**Exercise**
Rewrite the data below, changing every "Add to cart" to "Put in basket" and keeping everything else the same.

**Supplied material**

+ + + + +

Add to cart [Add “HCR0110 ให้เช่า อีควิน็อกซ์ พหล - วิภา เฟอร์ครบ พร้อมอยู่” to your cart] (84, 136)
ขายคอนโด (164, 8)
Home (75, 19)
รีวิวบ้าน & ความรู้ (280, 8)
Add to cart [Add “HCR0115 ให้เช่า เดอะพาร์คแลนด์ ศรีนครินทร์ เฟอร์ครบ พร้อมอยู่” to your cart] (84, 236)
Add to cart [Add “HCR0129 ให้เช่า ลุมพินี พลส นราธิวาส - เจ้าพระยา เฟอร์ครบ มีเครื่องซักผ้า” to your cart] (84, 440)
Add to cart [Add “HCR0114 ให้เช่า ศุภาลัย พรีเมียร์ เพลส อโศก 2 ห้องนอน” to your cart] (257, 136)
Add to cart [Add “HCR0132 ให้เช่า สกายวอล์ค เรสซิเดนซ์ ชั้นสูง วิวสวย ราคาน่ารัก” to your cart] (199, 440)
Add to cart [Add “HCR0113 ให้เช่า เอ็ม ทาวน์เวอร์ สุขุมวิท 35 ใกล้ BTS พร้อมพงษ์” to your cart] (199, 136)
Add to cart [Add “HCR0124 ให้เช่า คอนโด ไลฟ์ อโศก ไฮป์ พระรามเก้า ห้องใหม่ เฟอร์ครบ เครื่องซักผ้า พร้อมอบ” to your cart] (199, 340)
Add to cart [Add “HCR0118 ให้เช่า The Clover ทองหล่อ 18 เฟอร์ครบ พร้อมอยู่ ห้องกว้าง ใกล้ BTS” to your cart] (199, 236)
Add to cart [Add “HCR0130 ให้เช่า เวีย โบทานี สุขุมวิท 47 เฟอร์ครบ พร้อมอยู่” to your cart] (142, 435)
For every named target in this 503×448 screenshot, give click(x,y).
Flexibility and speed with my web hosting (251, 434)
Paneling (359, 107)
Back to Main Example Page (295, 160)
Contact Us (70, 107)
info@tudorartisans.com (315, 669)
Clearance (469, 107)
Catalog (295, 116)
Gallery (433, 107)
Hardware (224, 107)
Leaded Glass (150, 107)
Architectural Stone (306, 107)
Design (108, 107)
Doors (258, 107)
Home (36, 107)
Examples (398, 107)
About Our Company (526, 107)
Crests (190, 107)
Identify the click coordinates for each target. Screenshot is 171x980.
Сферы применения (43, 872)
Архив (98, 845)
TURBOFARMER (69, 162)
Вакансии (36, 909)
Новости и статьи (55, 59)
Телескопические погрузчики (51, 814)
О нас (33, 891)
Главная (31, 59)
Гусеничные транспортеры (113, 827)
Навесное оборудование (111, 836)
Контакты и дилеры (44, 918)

+ + + + +

**Response to this exercise**
Put in basket [Add “HCR0110 ให้เช่า อีควิน็อกซ์ พหล - วิภา เฟอร์ครบ พร้อมอยู่” to your cart] (84, 136)
ขายคอนโด (164, 8)
Home (75, 19)
รีวิวบ้าน & ความรู้ (280, 8)
Put in basket [Add “HCR0115 ให้เช่า เดอะพาร์คแลนด์ ศรีนครินทร์ เฟอร์ครบ พร้อมอยู่” to your cart] (84, 236)
Put in basket [Add “HCR0129 ให้เช่า ลุมพินี พลส นราธิวาส - เจ้าพระยา เฟอร์ครบ มีเครื่องซักผ้า” to your cart] (84, 440)
Put in basket [Add “HCR0114 ให้เช่า ศุภาลัย พรีเมียร์ เพลส อโศก 2 ห้องนอน” to your cart] (257, 136)
Put in basket [Add “HCR0132 ให้เช่า สกายวอล์ค เรสซิเดนซ์ ชั้นสูง วิวสวย ราคาน่ารัก” to your cart] (199, 440)
Put in basket [Add “HCR0113 ให้เช่า เอ็ม ทาวน์เวอร์ สุขุมวิท 35 ใกล้ BTS พร้อมพงษ์” to your cart] (199, 136)
Put in basket [Add “HCR0124 ให้เช่า คอนโด ไลฟ์ อโศก ไฮป์ พระรามเก้า ห้องใหม่ เฟอร์ครบ เครื่องซักผ้า พร้อมอบ” to your cart] (199, 340)
Put in basket [Add “HCR0118 ให้เช่า The Clover ทองหล่อ 18 เฟอร์ครบ พร้อมอยู่ ห้องกว้าง ใกล้ BTS” to your cart] (199, 236)
Put in basket [Add “HCR0130 ให้เช่า เวีย โบทานี สุขุมวิท 47 เฟอร์ครบ พร้อมอยู่” to your cart] (142, 435)
For every named target in this 503×448 screenshot, give click(x,y).
Flexibility and speed with my web hosting (251, 434)
Paneling (359, 107)
Back to Main Example Page (295, 160)
Contact Us (70, 107)
info@tudorartisans.com (315, 669)
Clearance (469, 107)
Catalog (295, 116)
Gallery (433, 107)
Hardware (224, 107)
Leaded Glass (150, 107)
Architectural Stone (306, 107)
Design (108, 107)
Doors (258, 107)
Home (36, 107)
Examples (398, 107)
About Our Company (526, 107)
Crests (190, 107)
Identify the click coordinates for each target. Screenshot is 171x980.
Сферы применения (43, 872)
Архив (98, 845)
TURBOFARMER (69, 162)
Вакансии (36, 909)
Новости и статьи (55, 59)
Телескопические погрузчики (51, 814)
О нас (33, 891)
Главная (31, 59)
Гусеничные транспортеры (113, 827)
Навесное оборудование (111, 836)
Контакты и дилеры (44, 918)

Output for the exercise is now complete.